Geopolitical tensions surged as the United States and Iran exchanged military strikes, with Iran’s Islamic Revolutionary Guard Corps (IRGC) confirming attacks on US military bases in retaliation for earlier US strikes near Bandar Abbas airport. This marks the second US attack this week, targeting Iranian boats and missile sites, and has reignited concerns over stability in the Gulf region [1][2][4]. Kuwait authorities also reported intercepting hostile drone and missile attacks, further highlighting the regional escalation [2].
The British Pound (GBP) initially fell against the US Dollar (USD), reaching an intraday low of 1.3367, but later rebounded to near 1.3400 during the European session. However, the recovery is seen as fragile due to ongoing Middle East conflicts. UK gilt yields mirrored this volatility, recovering to 4.87% from a low of 4.81% after a weak opening, while traders have reduced expectations for a near-term Bank of England (BoE) rate hike amid weakening UK economic data [1].
The Euro (EUR) traded flat against the Pound, with EUR/GBP bulls unable to sustain gains above 0.8660 after a 0.4% rally in the previous two days. The common currency’s speculative demand faltered as market sentiment soured and oil prices jumped in response to the US-Iran escalation. Futures markets are pricing a 91% chance of a European Central Bank (ECB) rate hike at the June 11 meeting, while the BoE is not expected to tighten policy soon. ECB Chief Economist Philip Lane warned that inflationary consequences from the US-Iran conflict could outlast the hostilities, emphasizing the need to anchor inflation expectations [2].

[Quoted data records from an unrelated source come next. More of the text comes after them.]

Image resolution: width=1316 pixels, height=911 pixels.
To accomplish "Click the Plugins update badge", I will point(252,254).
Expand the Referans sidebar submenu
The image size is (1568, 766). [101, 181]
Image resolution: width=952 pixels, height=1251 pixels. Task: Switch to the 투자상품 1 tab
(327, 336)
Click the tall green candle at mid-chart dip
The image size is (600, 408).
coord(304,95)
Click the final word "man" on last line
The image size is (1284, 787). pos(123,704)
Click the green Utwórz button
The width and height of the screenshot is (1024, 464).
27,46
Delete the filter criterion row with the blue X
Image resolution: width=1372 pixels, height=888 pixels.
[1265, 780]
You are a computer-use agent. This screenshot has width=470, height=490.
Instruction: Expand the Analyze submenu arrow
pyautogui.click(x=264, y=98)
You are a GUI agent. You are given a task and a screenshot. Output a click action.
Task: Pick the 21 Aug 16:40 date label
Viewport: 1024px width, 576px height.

In the US, Commerzbank’s Michael Pfister noted that if negotiations with Iran fail, market focus will shift to key US economic data releases, including the second estimate of Q1 GDP and PCE inflation readings. Recent hawkish rhetoric from Federal Open Market Committee (FOMC) members has raised expectations for further US rate hikes, but these expectations hinge on solid growth and inflation data. A disappointment in these figures could quickly reverse rate hike bets and weaken the US Dollar [3].
Elsewhere, the EUR/JPY cross lost momentum near 185.10 as safe-haven demand for the Japanese Yen increased following the US-Iran conflict escalation. Technical analysis indicates a mild bullish bias for EUR/JPY, with resistance at 185.65 and support at 184.70 and 184.40 [4]. Meanwhile, EUR/USD closed nearly unchanged at 1.1624, with analysts at UOB noting a mild downside bias but expecting the pair to remain rangebound between 1.1590 and 1.1685 in the near term [5].
CONCLUSION
The renewed US-Iran hostilities have injected significant volatility into global currency and bond markets, with safe-haven flows supporting the Japanese Yen and US Dollar, while the British Pound and Euro remain under pressure. Central bank policy expectations are diverging, and upcoming US economic data will be critical in shaping market direction. Overall, the market impact is high, with sentiment skewed negative amid persistent geopolitical risks.